== The input
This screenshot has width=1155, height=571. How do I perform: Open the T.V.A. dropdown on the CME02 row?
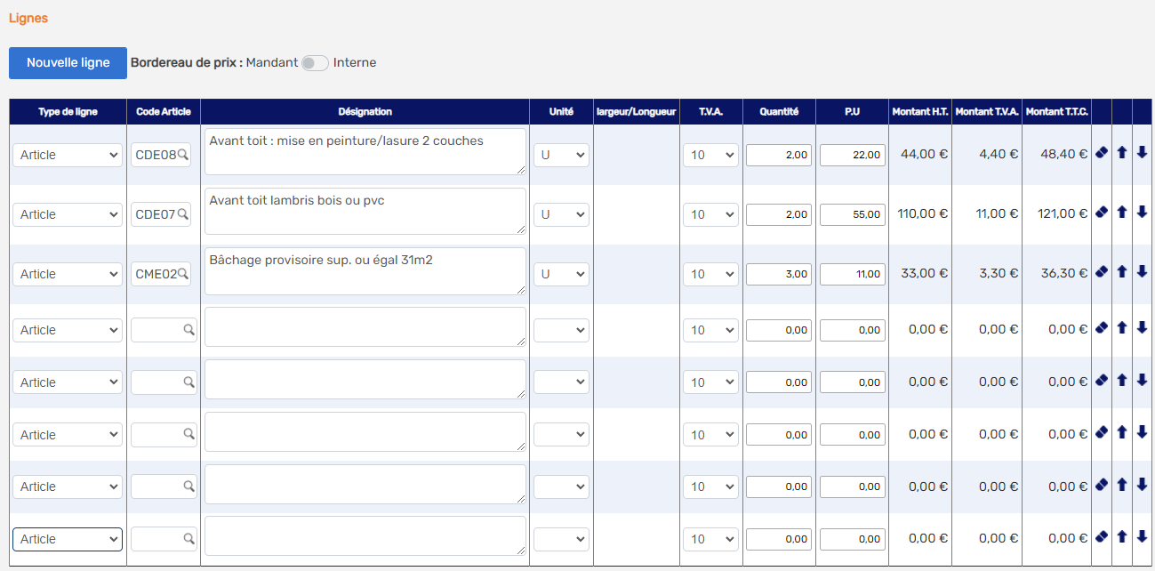coord(710,274)
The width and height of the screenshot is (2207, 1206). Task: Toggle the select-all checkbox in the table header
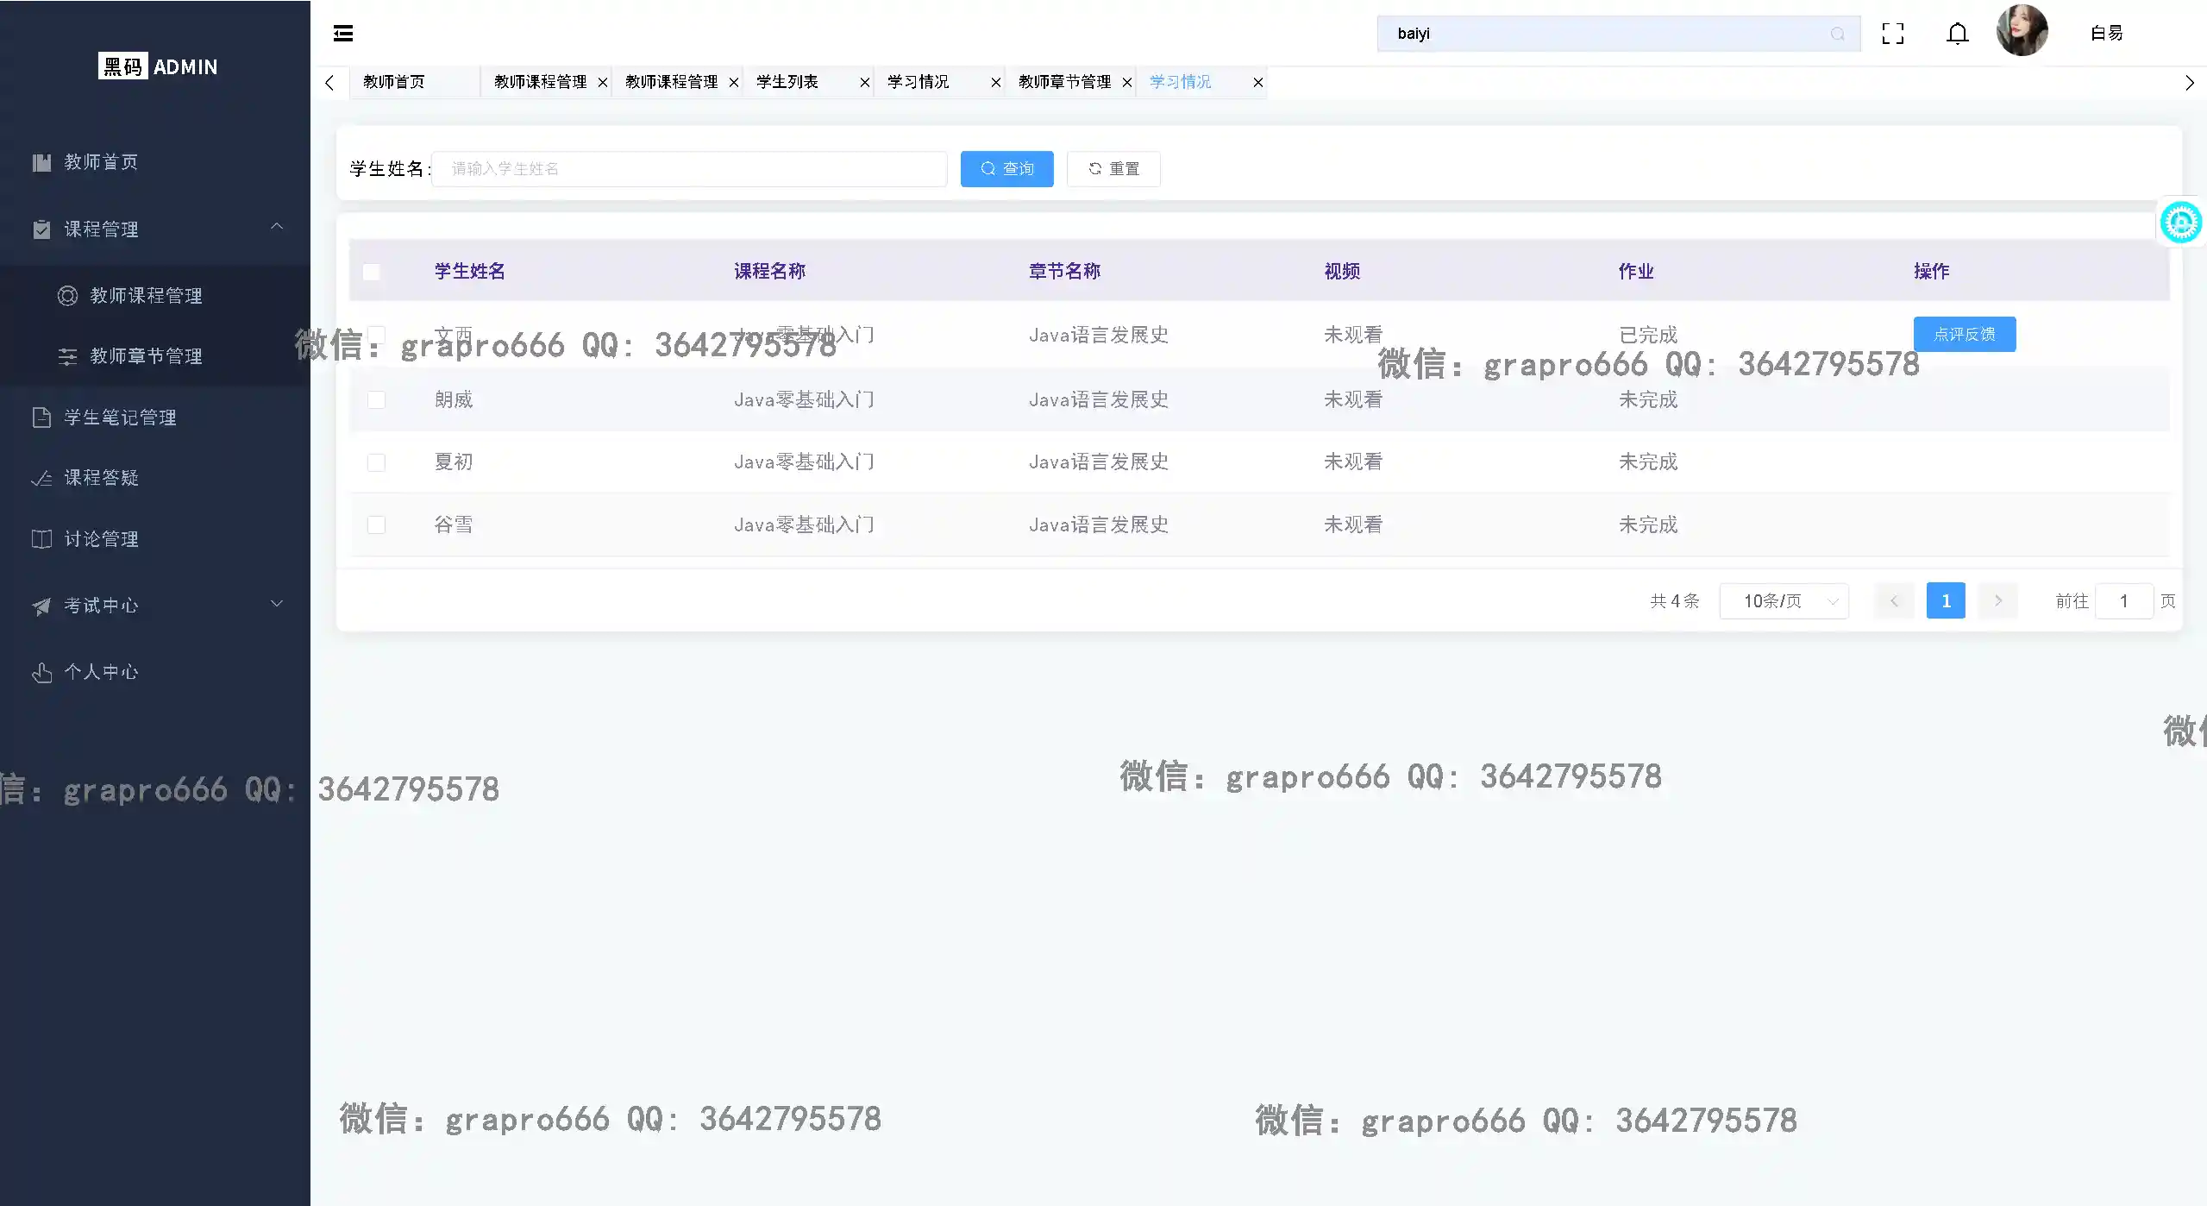pos(373,271)
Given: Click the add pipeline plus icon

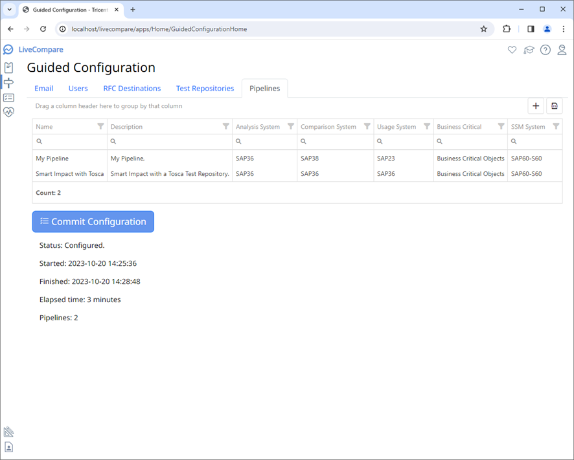Looking at the screenshot, I should pos(536,105).
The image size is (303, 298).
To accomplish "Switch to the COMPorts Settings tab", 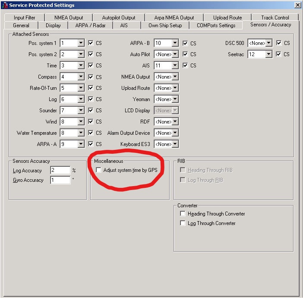I will [216, 25].
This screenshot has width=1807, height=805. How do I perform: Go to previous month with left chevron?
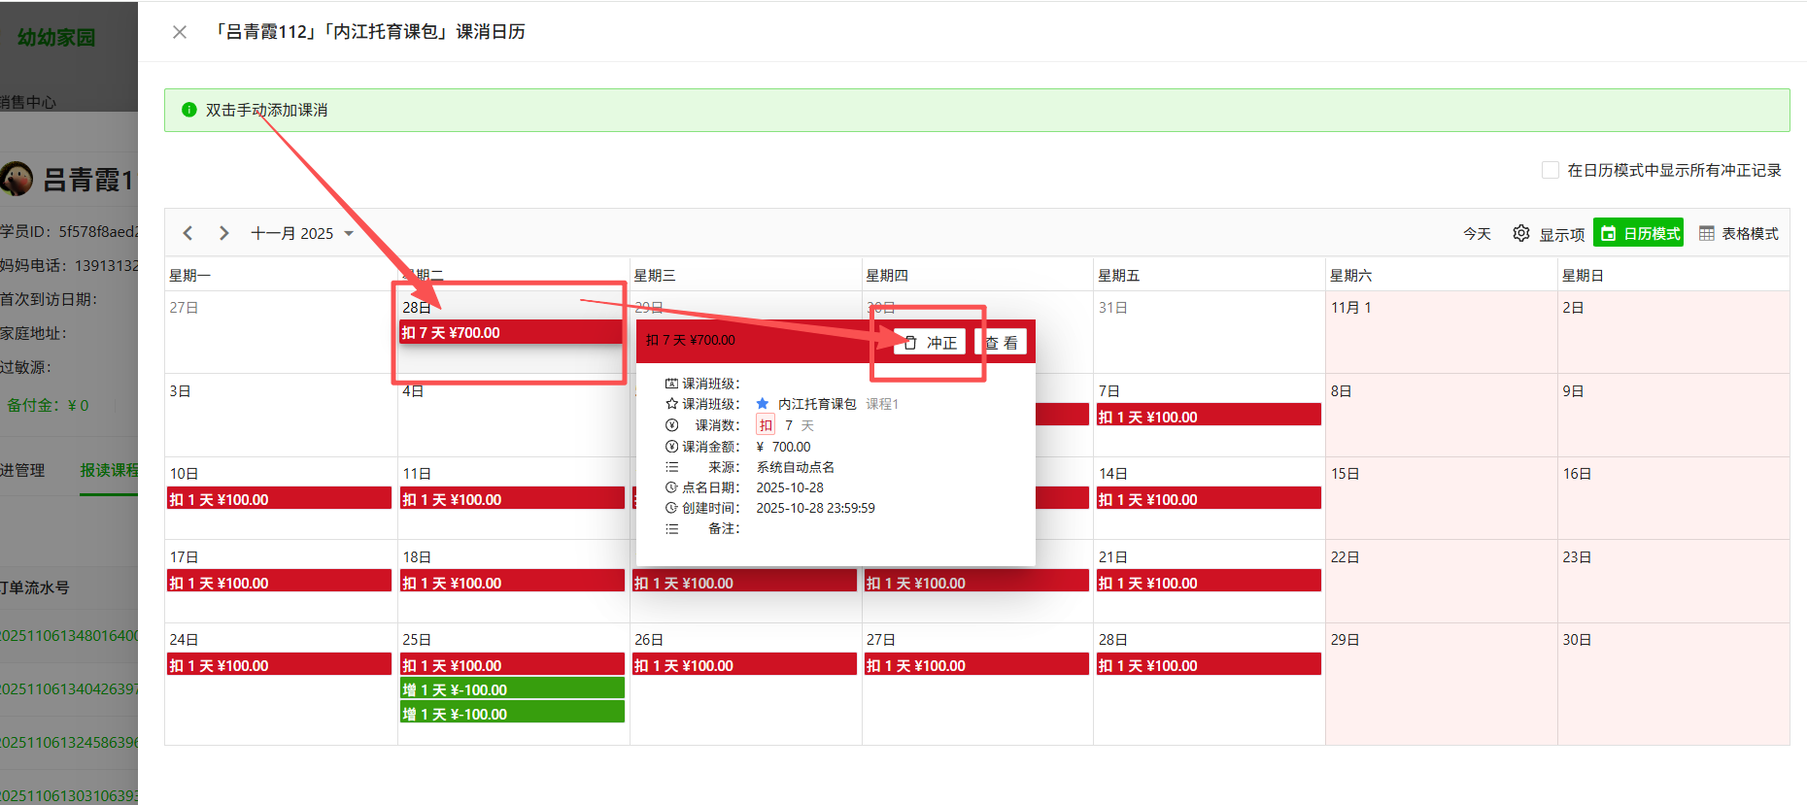point(188,233)
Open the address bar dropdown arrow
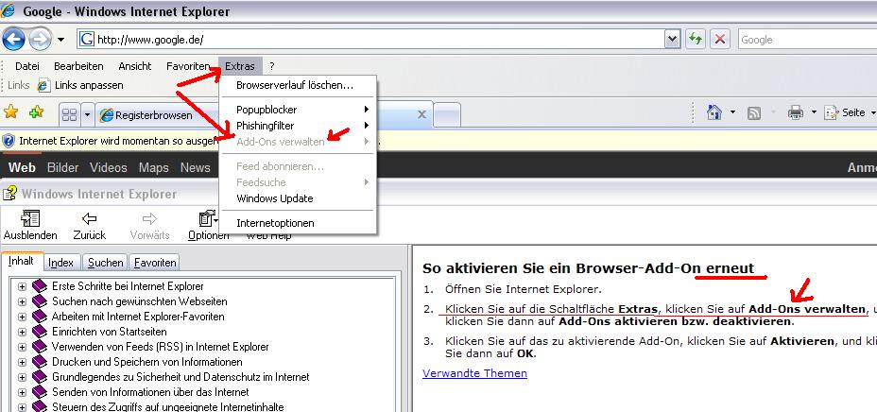The height and width of the screenshot is (412, 877). point(672,39)
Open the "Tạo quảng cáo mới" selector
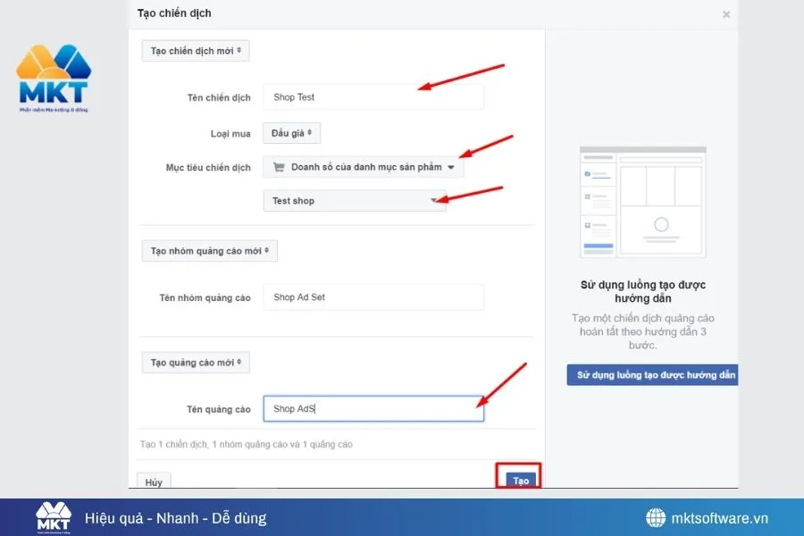Viewport: 804px width, 536px height. [195, 362]
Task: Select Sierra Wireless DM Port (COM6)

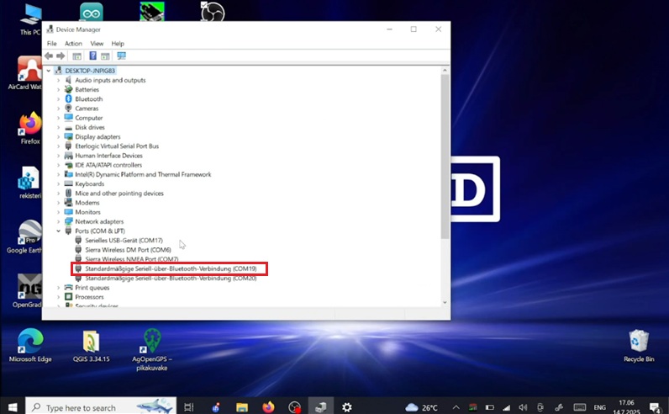Action: click(x=128, y=250)
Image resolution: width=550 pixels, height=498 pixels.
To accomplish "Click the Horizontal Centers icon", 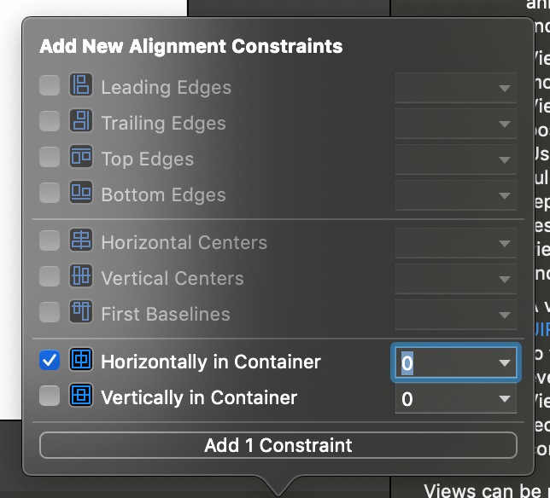I will (81, 241).
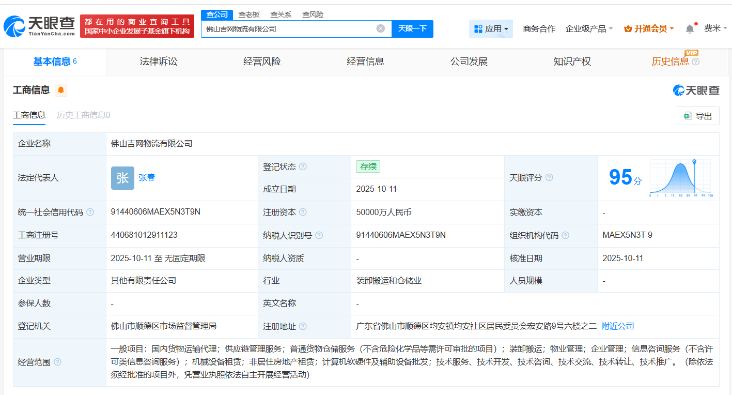Click the company name search input field
732x395 pixels.
click(x=287, y=29)
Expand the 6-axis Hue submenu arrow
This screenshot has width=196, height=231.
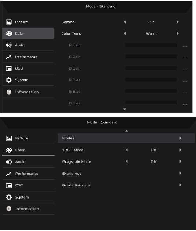click(x=181, y=173)
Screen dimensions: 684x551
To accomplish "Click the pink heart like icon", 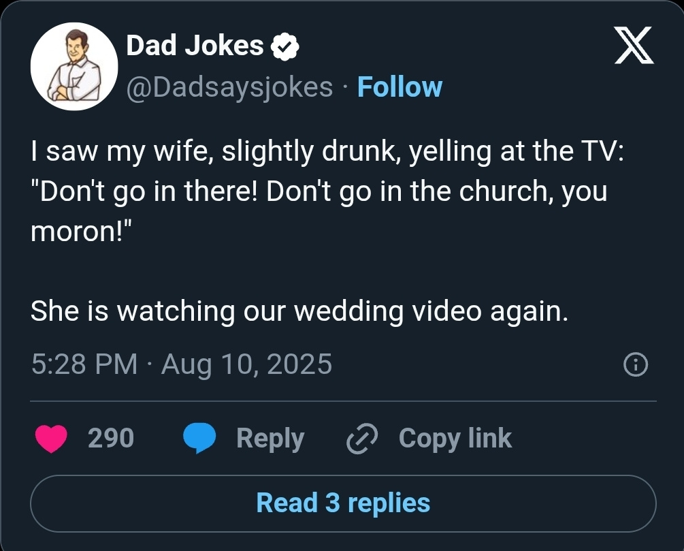I will point(51,439).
====
[What the exercise asks] Reproduce, word for word, the part of the records that opens with the line containing "Open the address bar dropdown arrow" and closes with the line containing "Action: click(x=128, y=250)", including both of those lines. Leave the pictures out of your answer.

[Reply to the task]
Open the address bar dropdown arrow
The height and width of the screenshot is (412, 877). point(672,39)
Open the "Tạo quảng cáo mới" selector
Viewport: 804px width, 536px height. [195, 362]
Task: Select Sierra Wireless DM Port (COM6)

Action: click(x=128, y=250)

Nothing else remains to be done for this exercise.